В мгновения ясного осознания невозможности согреться Мехмед не возражал расстаться с жизнью. Но иногда, когда удавалось капитально утеплиться, ночное созерцание звезд — допустим, сквозь капюшон трофейного германского на лебяжьем пуху спального мешка — наводило на непонятные мысли об огромности (в смысле возможностей) и вечности (в смысле поставленных задач) жизни вообще и жизни Мехмеда в частности. А также о том, что жизнь (вообще) значительно выше, шире и объемнее самых смелых и невероятных (неважно чьих) представлений. В такие мгновения Мехмед ощущал себя не столько хозяином собственной жизни, сколько теплым, точнее, застывающим посреди сплошного холода плевком, вмерзающим в лежак сперматозоидом, которому еще только предстояло (если предстояло) воплотиться в «пароходы, песни и другие добрые дела».

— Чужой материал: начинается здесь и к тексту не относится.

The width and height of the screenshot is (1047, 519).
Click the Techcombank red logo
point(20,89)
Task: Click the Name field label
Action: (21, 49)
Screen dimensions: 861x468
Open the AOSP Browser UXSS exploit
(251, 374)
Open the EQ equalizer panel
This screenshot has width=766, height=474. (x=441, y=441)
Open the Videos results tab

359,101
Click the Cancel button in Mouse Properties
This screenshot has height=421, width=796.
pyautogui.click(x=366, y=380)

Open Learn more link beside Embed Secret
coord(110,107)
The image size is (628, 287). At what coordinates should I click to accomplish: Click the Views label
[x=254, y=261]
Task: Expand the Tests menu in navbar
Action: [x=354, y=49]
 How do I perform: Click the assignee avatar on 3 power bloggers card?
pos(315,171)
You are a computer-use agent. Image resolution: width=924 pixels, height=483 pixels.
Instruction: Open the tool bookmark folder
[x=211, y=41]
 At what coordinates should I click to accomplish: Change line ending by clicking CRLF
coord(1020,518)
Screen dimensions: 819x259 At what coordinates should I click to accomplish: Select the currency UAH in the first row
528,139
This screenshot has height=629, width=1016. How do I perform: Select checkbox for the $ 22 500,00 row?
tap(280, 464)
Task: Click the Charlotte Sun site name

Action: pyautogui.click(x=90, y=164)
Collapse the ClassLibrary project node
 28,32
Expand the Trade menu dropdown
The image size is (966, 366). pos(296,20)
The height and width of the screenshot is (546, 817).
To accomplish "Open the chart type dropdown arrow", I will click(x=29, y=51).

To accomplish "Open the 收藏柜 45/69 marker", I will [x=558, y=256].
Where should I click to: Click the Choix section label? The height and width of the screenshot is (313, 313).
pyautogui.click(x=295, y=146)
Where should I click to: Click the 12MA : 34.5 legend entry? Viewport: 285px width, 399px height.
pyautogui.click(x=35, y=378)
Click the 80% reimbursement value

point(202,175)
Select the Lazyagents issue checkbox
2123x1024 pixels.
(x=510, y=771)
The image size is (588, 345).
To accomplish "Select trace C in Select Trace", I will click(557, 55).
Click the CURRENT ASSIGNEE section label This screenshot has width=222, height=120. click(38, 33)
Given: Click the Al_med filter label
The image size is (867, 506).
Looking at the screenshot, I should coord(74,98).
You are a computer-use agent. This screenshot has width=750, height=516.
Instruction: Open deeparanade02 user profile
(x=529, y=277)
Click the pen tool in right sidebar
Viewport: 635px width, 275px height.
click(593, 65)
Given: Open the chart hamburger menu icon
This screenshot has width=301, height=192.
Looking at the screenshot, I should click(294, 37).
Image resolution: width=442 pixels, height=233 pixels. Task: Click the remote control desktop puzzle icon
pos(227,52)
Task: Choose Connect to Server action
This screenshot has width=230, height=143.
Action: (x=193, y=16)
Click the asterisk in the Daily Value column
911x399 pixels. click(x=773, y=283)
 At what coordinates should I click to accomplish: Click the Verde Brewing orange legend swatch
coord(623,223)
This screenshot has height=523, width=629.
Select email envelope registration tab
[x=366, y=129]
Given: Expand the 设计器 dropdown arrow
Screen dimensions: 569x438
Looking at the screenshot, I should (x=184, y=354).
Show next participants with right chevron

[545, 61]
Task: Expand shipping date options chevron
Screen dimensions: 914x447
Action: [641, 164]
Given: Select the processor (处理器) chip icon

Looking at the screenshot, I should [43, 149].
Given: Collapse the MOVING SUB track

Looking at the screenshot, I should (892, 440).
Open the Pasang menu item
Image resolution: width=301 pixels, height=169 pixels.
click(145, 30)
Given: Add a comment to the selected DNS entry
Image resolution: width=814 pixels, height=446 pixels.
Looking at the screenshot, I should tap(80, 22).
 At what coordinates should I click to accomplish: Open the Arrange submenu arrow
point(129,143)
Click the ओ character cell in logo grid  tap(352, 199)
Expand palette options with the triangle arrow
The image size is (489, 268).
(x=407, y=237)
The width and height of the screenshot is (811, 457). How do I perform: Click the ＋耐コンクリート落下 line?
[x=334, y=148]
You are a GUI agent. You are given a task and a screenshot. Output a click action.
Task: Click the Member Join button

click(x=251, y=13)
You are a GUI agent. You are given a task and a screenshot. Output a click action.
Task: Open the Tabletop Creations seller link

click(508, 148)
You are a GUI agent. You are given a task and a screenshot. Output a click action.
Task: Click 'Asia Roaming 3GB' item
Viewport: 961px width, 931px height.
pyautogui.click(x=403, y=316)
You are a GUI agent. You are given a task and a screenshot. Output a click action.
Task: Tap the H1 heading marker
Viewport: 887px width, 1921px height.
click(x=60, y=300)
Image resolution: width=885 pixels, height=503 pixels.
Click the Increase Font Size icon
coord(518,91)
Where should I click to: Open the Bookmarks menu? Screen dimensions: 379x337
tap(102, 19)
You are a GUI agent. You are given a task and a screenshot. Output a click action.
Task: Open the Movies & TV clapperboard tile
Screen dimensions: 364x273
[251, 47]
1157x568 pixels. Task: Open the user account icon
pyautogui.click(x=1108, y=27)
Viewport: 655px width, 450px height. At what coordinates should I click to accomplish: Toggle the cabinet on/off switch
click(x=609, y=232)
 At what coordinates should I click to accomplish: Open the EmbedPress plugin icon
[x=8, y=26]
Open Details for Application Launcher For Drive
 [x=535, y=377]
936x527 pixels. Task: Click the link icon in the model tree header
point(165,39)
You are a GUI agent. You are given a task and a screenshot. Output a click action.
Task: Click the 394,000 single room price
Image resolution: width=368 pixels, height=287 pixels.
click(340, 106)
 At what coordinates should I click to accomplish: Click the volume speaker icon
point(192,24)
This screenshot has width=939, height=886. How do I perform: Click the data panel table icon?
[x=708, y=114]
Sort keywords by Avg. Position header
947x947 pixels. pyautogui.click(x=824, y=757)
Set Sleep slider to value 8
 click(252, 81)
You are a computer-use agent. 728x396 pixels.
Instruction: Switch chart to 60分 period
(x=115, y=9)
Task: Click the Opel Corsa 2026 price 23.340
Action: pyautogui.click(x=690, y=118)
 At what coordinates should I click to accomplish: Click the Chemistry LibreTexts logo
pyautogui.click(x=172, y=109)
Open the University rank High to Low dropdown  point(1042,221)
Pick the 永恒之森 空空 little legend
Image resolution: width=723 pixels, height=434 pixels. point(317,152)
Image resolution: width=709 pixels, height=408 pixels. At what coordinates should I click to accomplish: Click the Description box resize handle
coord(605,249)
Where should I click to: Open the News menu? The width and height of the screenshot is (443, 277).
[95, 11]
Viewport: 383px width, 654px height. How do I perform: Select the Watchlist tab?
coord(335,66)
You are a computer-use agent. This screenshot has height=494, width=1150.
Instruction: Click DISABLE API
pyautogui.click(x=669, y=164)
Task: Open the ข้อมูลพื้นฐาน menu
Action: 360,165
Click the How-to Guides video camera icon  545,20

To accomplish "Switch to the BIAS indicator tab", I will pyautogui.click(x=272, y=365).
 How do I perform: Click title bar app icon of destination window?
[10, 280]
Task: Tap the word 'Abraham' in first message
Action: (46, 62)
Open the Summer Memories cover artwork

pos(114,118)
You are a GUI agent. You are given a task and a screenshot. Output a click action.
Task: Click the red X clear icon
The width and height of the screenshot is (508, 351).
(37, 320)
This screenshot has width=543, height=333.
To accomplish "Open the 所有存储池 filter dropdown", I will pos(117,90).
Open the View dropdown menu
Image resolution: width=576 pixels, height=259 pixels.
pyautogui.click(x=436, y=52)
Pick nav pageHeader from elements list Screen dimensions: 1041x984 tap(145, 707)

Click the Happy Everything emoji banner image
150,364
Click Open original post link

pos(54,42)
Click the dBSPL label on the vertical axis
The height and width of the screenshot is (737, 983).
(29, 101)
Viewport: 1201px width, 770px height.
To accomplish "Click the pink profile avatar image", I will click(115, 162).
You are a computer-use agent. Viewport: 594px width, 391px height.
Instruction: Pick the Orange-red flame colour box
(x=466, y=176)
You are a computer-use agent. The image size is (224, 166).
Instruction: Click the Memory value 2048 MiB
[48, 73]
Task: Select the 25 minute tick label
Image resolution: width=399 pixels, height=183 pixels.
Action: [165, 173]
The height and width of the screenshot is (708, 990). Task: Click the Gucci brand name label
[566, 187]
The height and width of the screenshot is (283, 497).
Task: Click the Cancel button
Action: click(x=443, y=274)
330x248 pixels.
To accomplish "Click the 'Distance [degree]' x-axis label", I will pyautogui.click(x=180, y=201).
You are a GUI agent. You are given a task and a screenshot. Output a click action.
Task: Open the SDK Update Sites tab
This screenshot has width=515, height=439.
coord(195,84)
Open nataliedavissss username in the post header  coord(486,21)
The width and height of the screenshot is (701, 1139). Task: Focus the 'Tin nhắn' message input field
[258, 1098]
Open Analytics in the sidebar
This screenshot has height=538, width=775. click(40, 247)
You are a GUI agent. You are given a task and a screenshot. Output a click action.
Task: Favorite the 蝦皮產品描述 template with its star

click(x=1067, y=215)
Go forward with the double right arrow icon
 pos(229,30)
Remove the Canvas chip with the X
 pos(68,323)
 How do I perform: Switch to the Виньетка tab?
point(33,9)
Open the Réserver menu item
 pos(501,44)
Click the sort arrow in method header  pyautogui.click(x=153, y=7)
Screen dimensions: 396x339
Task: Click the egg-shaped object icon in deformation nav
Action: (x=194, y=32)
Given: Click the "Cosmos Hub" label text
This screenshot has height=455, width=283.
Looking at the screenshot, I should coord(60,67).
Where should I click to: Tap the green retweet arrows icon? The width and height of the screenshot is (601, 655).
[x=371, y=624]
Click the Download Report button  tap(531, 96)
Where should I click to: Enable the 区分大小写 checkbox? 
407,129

Мехмед, впрочем, сомневался, что это будут пароходы, песни и добрые (в привычном — линейном — смысле слова) дела. Вероятно, ему предстояло воплотиться во что-то иное. Мехмеда (помимо спального мешка) грела мысль о том, что когда-нибудь (посреди безграничного тепла) он будет вспоминать об этом холоде, как о кошмарном сне.
Сейчас — на исходе шестого десятка — Мехмед вспоминал о нем, как о счастливом сне.
Осень давно сделалась его любимейшим временем года, и, случалось, Мехмед продлевал собственное в ней пребывание, перелетая (естественно, по делам, в соответствии с тщательно выверенным пространственно-временным графиком) из света в тень и обратно (с востока на запад и с запада на восток), с континента на континент, из страны, где осень завершилась, в страну, где она только началась.
В растянувшемся осеннем путешествии мир начинал казаться мегаполисом-ковчегом, вставшим на якорь посреди океана классических желтых и оранжевых, а в Австралии, Африке, Южной Америке — красно-коричневых (коммуно-фашистских), серых как пепел, черных как смола листьев; а в иных местах и не листьев вовсе, а разноцветных, как будто проведенных сквозь воздух фломастерами, лиан, отпавших ветвистых стеблей, цветочной воздушной пыли, мясистых рыже-седых кактусовых баскетбольных и бейсбольных мячей, изогнутых кактусовых же рогов, сухих шелестящих лепестков, самодвижущихся на невидимом ветру по асфальту в виде причудливых, изменяющих геометрию ковров, в которые по щиколотку проваливались босые (как правило) ноги аборигенов и ноги (в дорогих ботинках) Мехмеда.